Records provided:
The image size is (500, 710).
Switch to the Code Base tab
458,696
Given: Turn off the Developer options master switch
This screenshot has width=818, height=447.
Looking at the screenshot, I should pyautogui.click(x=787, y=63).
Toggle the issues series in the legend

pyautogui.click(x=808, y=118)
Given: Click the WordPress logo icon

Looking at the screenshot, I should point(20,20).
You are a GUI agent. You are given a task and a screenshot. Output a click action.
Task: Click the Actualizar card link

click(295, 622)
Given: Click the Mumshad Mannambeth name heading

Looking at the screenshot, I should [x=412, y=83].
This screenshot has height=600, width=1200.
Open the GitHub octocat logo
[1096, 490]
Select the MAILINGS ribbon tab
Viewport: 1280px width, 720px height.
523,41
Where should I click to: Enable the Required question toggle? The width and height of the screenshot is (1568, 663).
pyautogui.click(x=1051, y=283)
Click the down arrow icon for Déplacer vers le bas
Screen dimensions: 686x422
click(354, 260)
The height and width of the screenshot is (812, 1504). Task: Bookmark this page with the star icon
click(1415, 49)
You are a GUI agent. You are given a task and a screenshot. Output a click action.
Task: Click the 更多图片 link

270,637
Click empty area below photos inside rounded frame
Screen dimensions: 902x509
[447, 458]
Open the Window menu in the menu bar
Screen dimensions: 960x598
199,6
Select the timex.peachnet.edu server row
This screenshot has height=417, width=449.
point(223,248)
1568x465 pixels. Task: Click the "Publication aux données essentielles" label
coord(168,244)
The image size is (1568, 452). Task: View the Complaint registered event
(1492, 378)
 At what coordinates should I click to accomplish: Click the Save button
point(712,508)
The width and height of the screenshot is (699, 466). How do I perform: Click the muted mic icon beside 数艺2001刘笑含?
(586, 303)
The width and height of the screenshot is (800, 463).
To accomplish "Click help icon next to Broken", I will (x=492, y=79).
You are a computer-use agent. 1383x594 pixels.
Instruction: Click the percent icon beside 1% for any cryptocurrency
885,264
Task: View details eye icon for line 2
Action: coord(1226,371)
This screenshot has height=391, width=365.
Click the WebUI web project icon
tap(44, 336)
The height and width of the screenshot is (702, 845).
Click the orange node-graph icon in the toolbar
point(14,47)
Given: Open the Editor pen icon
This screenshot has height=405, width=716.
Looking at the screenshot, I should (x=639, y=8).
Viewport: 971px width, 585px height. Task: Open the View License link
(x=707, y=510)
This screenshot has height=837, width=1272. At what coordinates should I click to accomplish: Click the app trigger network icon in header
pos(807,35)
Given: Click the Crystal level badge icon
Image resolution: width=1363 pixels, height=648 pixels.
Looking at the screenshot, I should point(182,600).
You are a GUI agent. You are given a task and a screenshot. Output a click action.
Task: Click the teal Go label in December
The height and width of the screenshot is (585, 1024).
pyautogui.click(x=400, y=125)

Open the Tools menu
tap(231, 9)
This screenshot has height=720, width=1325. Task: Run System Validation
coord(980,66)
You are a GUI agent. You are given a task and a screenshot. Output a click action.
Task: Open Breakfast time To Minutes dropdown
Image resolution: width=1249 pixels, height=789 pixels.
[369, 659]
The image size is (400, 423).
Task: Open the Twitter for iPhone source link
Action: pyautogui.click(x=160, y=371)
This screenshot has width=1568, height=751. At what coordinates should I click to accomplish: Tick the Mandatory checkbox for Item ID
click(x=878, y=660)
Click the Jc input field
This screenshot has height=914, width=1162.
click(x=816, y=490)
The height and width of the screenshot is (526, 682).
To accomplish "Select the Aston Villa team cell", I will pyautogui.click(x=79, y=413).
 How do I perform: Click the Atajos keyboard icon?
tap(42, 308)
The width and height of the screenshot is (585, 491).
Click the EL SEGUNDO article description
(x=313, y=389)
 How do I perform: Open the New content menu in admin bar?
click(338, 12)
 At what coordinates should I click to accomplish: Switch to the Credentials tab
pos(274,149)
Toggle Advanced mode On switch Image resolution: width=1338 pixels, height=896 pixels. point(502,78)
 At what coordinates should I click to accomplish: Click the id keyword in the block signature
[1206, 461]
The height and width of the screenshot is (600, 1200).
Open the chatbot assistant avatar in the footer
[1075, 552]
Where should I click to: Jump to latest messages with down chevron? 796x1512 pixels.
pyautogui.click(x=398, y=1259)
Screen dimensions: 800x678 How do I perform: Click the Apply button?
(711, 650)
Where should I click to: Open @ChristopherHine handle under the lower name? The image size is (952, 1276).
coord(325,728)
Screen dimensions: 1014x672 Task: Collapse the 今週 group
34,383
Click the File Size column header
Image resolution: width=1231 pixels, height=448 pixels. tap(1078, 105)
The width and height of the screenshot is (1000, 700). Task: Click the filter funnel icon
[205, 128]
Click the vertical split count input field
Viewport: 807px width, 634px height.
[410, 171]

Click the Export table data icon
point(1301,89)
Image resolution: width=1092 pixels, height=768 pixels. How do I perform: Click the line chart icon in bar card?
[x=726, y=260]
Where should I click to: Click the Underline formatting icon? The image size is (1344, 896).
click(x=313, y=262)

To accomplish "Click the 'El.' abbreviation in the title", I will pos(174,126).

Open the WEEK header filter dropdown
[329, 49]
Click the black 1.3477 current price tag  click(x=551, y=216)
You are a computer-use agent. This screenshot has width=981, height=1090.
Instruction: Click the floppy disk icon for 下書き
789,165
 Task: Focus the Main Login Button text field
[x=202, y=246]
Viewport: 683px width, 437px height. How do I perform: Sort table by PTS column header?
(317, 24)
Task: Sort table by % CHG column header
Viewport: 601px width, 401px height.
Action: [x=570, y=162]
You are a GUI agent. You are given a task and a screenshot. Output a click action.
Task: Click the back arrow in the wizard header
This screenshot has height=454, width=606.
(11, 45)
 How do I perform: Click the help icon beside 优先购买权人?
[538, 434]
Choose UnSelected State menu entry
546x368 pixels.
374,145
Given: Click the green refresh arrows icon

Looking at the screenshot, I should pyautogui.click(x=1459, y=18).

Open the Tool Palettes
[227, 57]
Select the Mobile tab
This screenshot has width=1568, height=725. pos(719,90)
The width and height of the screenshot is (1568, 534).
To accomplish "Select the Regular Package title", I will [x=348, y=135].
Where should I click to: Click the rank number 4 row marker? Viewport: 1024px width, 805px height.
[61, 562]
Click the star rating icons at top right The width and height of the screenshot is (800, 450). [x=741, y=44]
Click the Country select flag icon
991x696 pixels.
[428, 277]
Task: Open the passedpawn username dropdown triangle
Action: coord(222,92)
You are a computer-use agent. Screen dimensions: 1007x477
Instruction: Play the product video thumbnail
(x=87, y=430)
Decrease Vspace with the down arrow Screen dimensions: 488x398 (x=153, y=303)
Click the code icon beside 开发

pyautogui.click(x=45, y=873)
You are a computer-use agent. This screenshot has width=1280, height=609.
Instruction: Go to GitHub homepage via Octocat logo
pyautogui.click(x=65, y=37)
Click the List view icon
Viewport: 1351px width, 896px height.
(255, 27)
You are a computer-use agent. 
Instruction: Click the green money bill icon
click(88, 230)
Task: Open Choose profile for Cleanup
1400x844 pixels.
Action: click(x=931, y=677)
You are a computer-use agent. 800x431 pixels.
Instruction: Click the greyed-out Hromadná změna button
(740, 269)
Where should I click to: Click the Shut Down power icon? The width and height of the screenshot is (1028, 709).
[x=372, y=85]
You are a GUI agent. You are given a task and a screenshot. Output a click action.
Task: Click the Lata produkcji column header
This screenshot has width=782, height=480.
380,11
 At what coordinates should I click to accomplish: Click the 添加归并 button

Activity:
Write out, please, all of the material above exactly as written.

Task solution:
The image size is (500, 710).
Switch to the Code Base tab
458,696
Given: Turn off the Developer options master switch
This screenshot has width=818, height=447.
Looking at the screenshot, I should pyautogui.click(x=787, y=63).
Toggle the issues series in the legend

pyautogui.click(x=808, y=118)
Given: Click the WordPress logo icon

Looking at the screenshot, I should point(20,20).
You are a GUI agent. You are given a task and a screenshot. Output a click action.
Task: Click the Actualizar card link

click(295, 622)
Given: Click the Mumshad Mannambeth name heading

Looking at the screenshot, I should [x=412, y=83].
This screenshot has height=600, width=1200.
Open the GitHub octocat logo
[1096, 490]
Select the MAILINGS ribbon tab
Viewport: 1280px width, 720px height.
523,41
Where should I click to: Enable the Required question toggle? The width and height of the screenshot is (1568, 663).
pyautogui.click(x=1051, y=283)
Click the down arrow icon for Déplacer vers le bas
Screen dimensions: 686x422
click(354, 260)
The height and width of the screenshot is (812, 1504). Task: Bookmark this page with the star icon
click(1415, 49)
You are a GUI agent. You are given a task and a screenshot. Output a click action.
Task: Click the 更多图片 link

270,637
Click empty area below photos inside rounded frame
Screen dimensions: 902x509
[447, 458]
Open the Window menu in the menu bar
Screen dimensions: 960x598
199,6
Select the timex.peachnet.edu server row
This screenshot has height=417, width=449.
point(223,248)
1568x465 pixels. Task: Click the "Publication aux données essentielles" label
coord(168,244)
The image size is (1568, 452). Task: View the Complaint registered event
(1492, 378)
 At what coordinates should I click to accomplish: Click the Save button
point(712,508)
The width and height of the screenshot is (699, 466). How do I perform: Click the muted mic icon beside 数艺2001刘笑含?
(586, 303)
The width and height of the screenshot is (800, 463).
To accomplish "Click help icon next to Broken", I will (x=492, y=79).
You are a computer-use agent. 1383x594 pixels.
Instruction: Click the percent icon beside 1% for any cryptocurrency
885,264
Task: View details eye icon for line 2
Action: coord(1226,371)
This screenshot has height=391, width=365.
Click the WebUI web project icon
tap(44, 336)
The height and width of the screenshot is (702, 845).
Click the orange node-graph icon in the toolbar
point(14,47)
Given: Open the Editor pen icon
This screenshot has height=405, width=716.
Looking at the screenshot, I should (x=639, y=8).
Viewport: 971px width, 585px height. Task: Open the View License link
(x=707, y=510)
This screenshot has height=837, width=1272. At what coordinates should I click to accomplish: Click the app trigger network icon in header
pos(807,35)
Given: Click the Crystal level badge icon
Image resolution: width=1363 pixels, height=648 pixels.
Looking at the screenshot, I should point(182,600).
You are a GUI agent. You are given a task and a screenshot. Output a click action.
Task: Click the teal Go label in December
The height and width of the screenshot is (585, 1024).
pyautogui.click(x=400, y=125)

Open the Tools menu
tap(231, 9)
This screenshot has height=720, width=1325. Task: Run System Validation
coord(980,66)
You are a GUI agent. You are given a task and a screenshot. Output a click action.
Task: Open Breakfast time To Minutes dropdown
Image resolution: width=1249 pixels, height=789 pixels.
[369, 659]
The image size is (400, 423).
Task: Open the Twitter for iPhone source link
Action: pyautogui.click(x=160, y=371)
This screenshot has width=1568, height=751. At what coordinates should I click to accomplish: Tick the Mandatory checkbox for Item ID
click(x=878, y=660)
Click the Jc input field
This screenshot has height=914, width=1162.
click(x=816, y=490)
The height and width of the screenshot is (526, 682).
To accomplish "Select the Aston Villa team cell", I will pyautogui.click(x=79, y=413).
 How do I perform: Click the Atajos keyboard icon?
tap(42, 308)
The width and height of the screenshot is (585, 491).
Click the EL SEGUNDO article description
(x=313, y=389)
 How do I perform: Open the New content menu in admin bar?
click(338, 12)
 At what coordinates should I click to accomplish: Switch to the Credentials tab
pos(274,149)
Toggle Advanced mode On switch Image resolution: width=1338 pixels, height=896 pixels. point(502,78)
 At what coordinates should I click to accomplish: Click the id keyword in the block signature
[1206, 461]
The height and width of the screenshot is (600, 1200).
Open the chatbot assistant avatar in the footer
[1075, 552]
Where should I click to: Jump to latest messages with down chevron? 796x1512 pixels.
pyautogui.click(x=398, y=1259)
Screen dimensions: 800x678 How do I perform: Click the Apply button?
(711, 650)
Where should I click to: Open @ChristopherHine handle under the lower name? The image size is (952, 1276).
coord(325,728)
Screen dimensions: 1014x672 Task: Collapse the 今週 group
34,383
Click the File Size column header
Image resolution: width=1231 pixels, height=448 pixels. tap(1078, 105)
The width and height of the screenshot is (1000, 700). Task: Click the filter funnel icon
[205, 128]
Click the vertical split count input field
Viewport: 807px width, 634px height.
[410, 171]

Click the Export table data icon
point(1301,89)
Image resolution: width=1092 pixels, height=768 pixels. How do I perform: Click the line chart icon in bar card?
[x=726, y=260]
Where should I click to: Click the Underline formatting icon? The image size is (1344, 896).
click(x=313, y=262)

To accomplish "Click the 'El.' abbreviation in the title", I will pos(174,126).

Open the WEEK header filter dropdown
[329, 49]
Click the black 1.3477 current price tag  click(x=551, y=216)
You are a computer-use agent. This screenshot has width=981, height=1090.
Instruction: Click the floppy disk icon for 下書き
789,165
 Task: Focus the Main Login Button text field
[x=202, y=246]
Viewport: 683px width, 437px height. How do I perform: Sort table by PTS column header?
(317, 24)
Task: Sort table by % CHG column header
Viewport: 601px width, 401px height.
Action: [x=570, y=162]
You are a GUI agent. You are given a task and a screenshot. Output a click action.
Task: Click the back arrow in the wizard header
This screenshot has height=454, width=606.
(11, 45)
 How do I perform: Click the help icon beside 优先购买权人?
[538, 434]
Choose UnSelected State menu entry
546x368 pixels.
374,145
Given: Click the green refresh arrows icon

Looking at the screenshot, I should pyautogui.click(x=1459, y=18).

Open the Tool Palettes
[227, 57]
Select the Mobile tab
This screenshot has width=1568, height=725. pos(719,90)
The width and height of the screenshot is (1568, 534).
To accomplish "Select the Regular Package title", I will [x=348, y=135].
Where should I click to: Click the rank number 4 row marker? Viewport: 1024px width, 805px height.
[61, 562]
Click the star rating icons at top right The width and height of the screenshot is (800, 450). [x=741, y=44]
Click the Country select flag icon
991x696 pixels.
[428, 277]
Task: Open the passedpawn username dropdown triangle
Action: coord(222,92)
You are a computer-use agent. Screen dimensions: 1007x477
Instruction: Play the product video thumbnail
(x=87, y=430)
Decrease Vspace with the down arrow Screen dimensions: 488x398 (x=153, y=303)
Click the code icon beside 开发

pyautogui.click(x=45, y=873)
You are a computer-use agent. This screenshot has width=1280, height=609.
Instruction: Go to GitHub homepage via Octocat logo
pyautogui.click(x=65, y=37)
Click the List view icon
Viewport: 1351px width, 896px height.
(255, 27)
You are a computer-use agent. 
Instruction: Click the green money bill icon
click(88, 230)
Task: Open Choose profile for Cleanup
1400x844 pixels.
Action: click(x=931, y=677)
You are a computer-use agent. 800x431 pixels.
Instruction: Click the greyed-out Hromadná změna button
(740, 269)
Where should I click to: Click the Shut Down power icon? The width and height of the screenshot is (1028, 709).
[x=372, y=85]
You are a GUI agent. You are given a task and a screenshot. Output a click action.
Task: Click the Lata produkcji column header
This screenshot has width=782, height=480.
380,11
 At what coordinates should I click to accomplish: Click the 添加归并 button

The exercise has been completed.